**EXERCISE PROMPT**
Duplicate the data below word for word, leaving out the pictures.
::: GIVEN ENTRIES :::
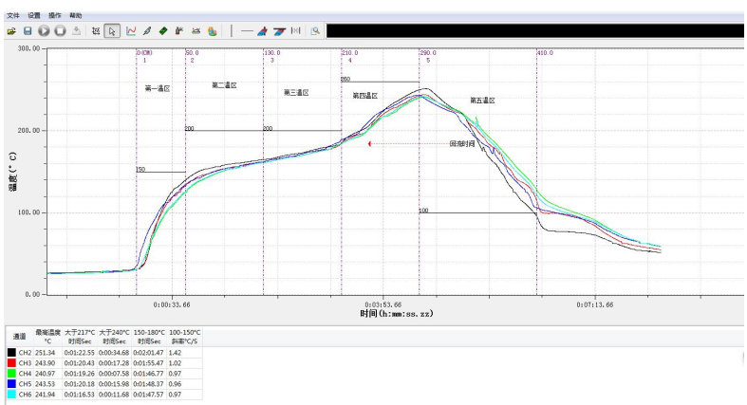Click the save floppy disk icon
This screenshot has width=747, height=405.
pos(28,30)
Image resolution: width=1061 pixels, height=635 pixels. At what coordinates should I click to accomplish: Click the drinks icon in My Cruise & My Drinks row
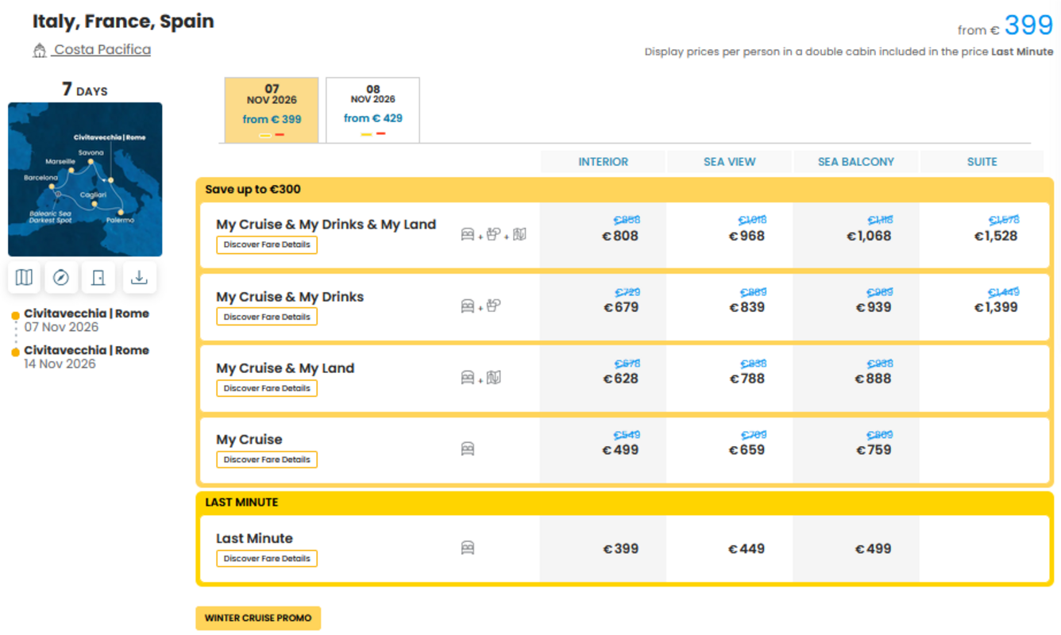tap(494, 306)
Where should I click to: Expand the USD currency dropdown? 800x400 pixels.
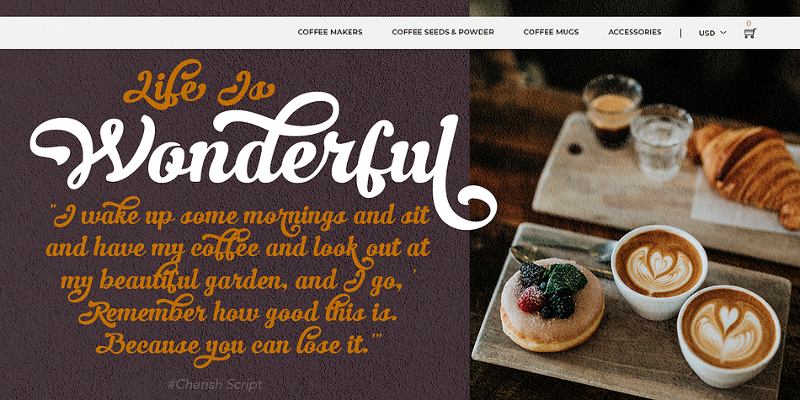[712, 33]
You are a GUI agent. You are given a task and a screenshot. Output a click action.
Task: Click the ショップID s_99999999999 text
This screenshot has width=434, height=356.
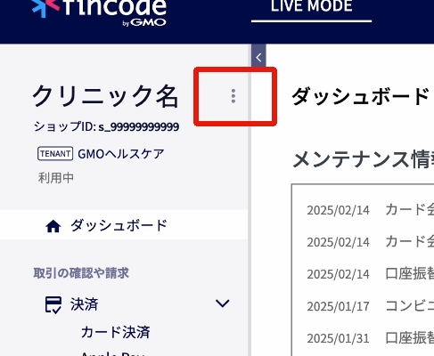(x=106, y=127)
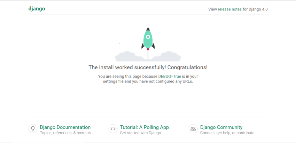Open the Django Documentation heading link
The height and width of the screenshot is (143, 296).
click(x=65, y=127)
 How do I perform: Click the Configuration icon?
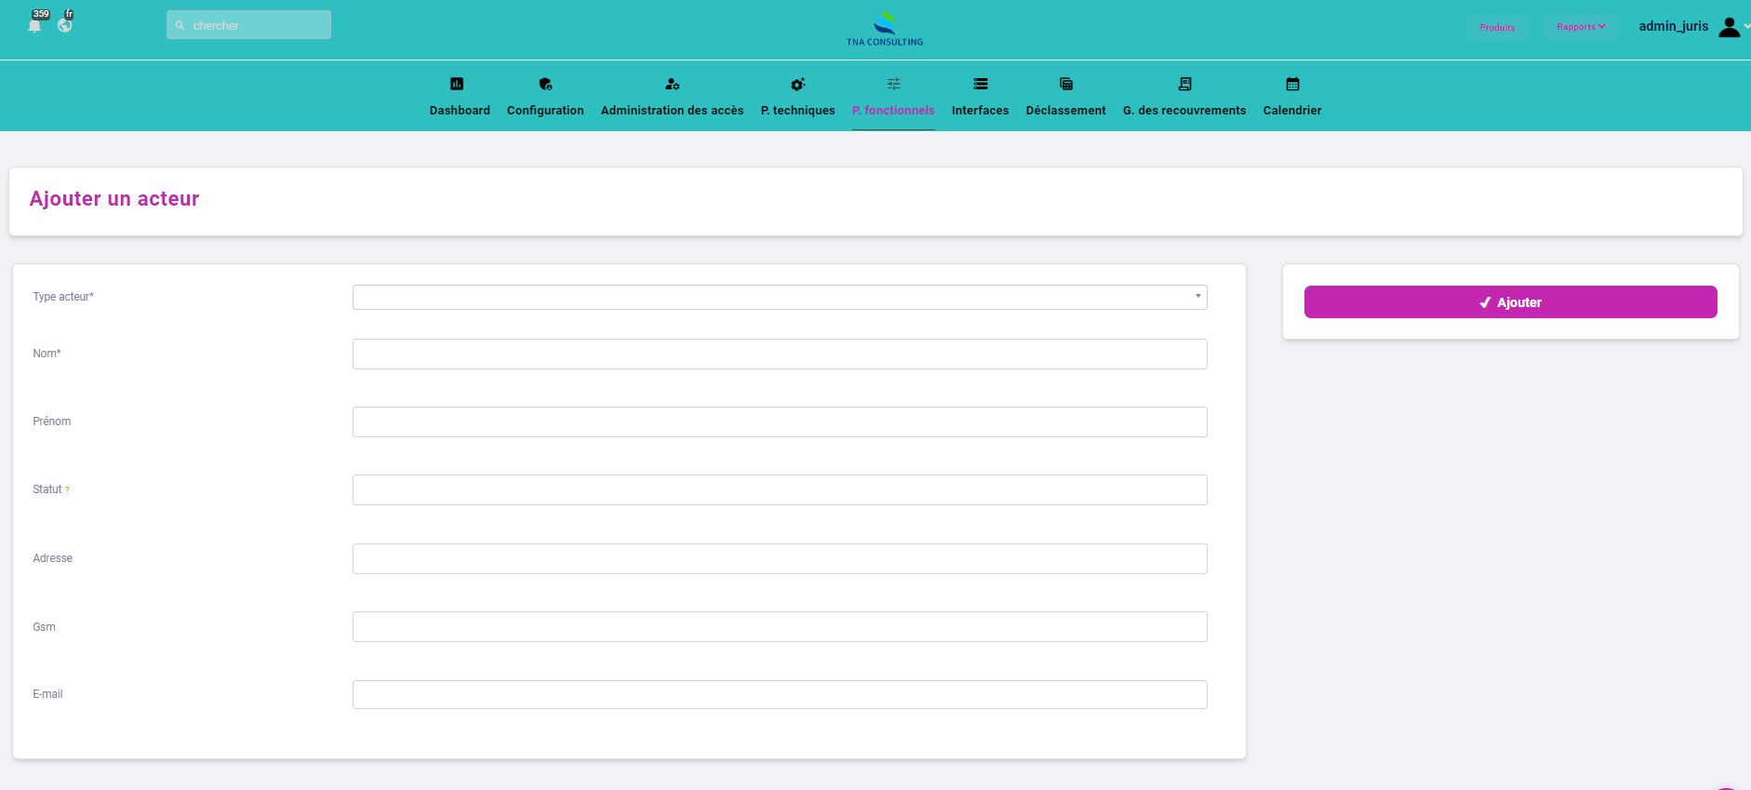[x=545, y=84]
:::
**OUTPUT OF THE EXERCISE**
Click the save floppy disk icon
This screenshot has width=747, height=405.
pos(28,30)
Image resolution: width=1061 pixels, height=635 pixels. At what coordinates should I click to accomplish: Click the drinks icon in My Cruise & My Drinks row
tap(494, 306)
Where should I click to: Expand the USD currency dropdown? 800x400 pixels.
[712, 33]
You are a GUI agent. You are given a task and a screenshot. Output a click action.
Task: Click the ショップID s_99999999999 text
This screenshot has width=434, height=356.
(x=106, y=127)
Open the Django Documentation heading link
The height and width of the screenshot is (143, 296).
click(x=65, y=127)
 How do I perform: Click the Configuration icon?
[x=545, y=84]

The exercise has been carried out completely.